Farándula y sus responsables

Harto se habla sobre la aparición de faranduleros en política. Noam Titelman de RD, por ejemplo, acaba de llamar la atención —en Ciper— sobre lo grave y peligroso del fenómeno. Sin contrapesos, dijo, esto será un verdadero peligro para nuestra sociedad. Parece que no lo han escuchado mucho entre sus amigos políticos, porque luego de fracasar con Bea Sánchez ⸻un rostro antes que una política⸻, le propusieron ser candidato presidencial al “abogado de matinal” Daniel Stigno, el epítome de la farándula vacía intelectual y políticamente. No aceptaron, pero sí van a ir a la constituyente. Y ahí están, apoyándolos. Divertido, después de andar instalando deconstrucciones, teorías lingüísticas y críticas al “amor romántico” como “los” temas país. Qué decir sobre su apoyo a la emperatriz de la farándula, Adriana Barrientos. Y ahora, además, Stigno anda enredado por temas laborales con sus empleados. Y el perla se paseaba por matinales como el mayor inquisidor laboral de Chile. Cura Gatica impudoroso. 
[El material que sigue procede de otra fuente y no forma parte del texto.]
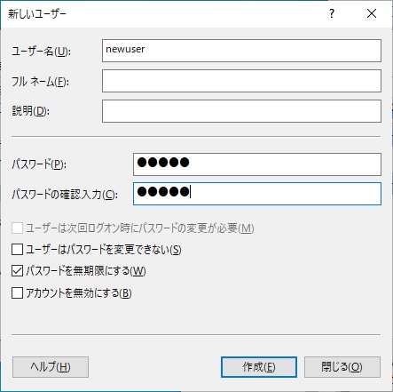Viewport: 393px width, 392px height.
Task: Click the question mark help icon
Action: pyautogui.click(x=332, y=13)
Así como la televisión y Hollywood levantaron a Reagan, la Cicciolina y Trump, hoy las redes sociales han hecho crecer exponencialmente el fenómeno farandulero. Los partidos políticos —el esperado contrapeso— no asumen su responsabilidad, y los siguen abrazando. Los medios, sin plata, renunciaron a la calidad y explotan dramas y polémicas sensacionalistas para atraer público: en esta pandemia persiguen a los expertos catastrofistas, que tienen todo claro a pesar de no saber nada de mitocondrias, parásitos y menos de epidemiología. Fernando Paulsen trata a los amigos de JAK como miembros de una secta. Y este aporta al caos diciendo que quiere derribar el muro donde suicidó un presidente electo democráticamente en La Moneda. Un espiral difícil de frenar. A falta de ideas, se exacerban las formas. 

Mucho bullying le han hecho a Fukuyama, pero en algo tenía razón: no hay mejor proyecto político que la democracia liberal. Esa calma y ultraconfianza noventera hizo que muchos se aprovecharan, es verdad, pero así como nadie quiere las injusticias que se han descubierto, la democracia liberal tampoco. Nadie quiere a las iglesias inmiscuidas, y la democracia liberal lo evita. Pocos quieren planificaciones centrales y la democracia liberal tampoco. Y así. También nos permite proteger cerros, humedales y ordenar ciudades. El problema es que las diferencias son matices. Por lo tanto, fomes. De ahí la farándula o las épicas impostadas contra culpables imaginarios. Atraen votos. Nadie es responsable de nada y se buscan complots por todos lados. Hace unos cien años, un viejo sabio decía que la «responsabilidad era una carga desprendible, fácil de poner en los hombros de Dios, el destino, la suerte o el vecino, y en los días de la astrología era común pasárselo a las estrellas». Serán caóticas las discusiones constitucionales.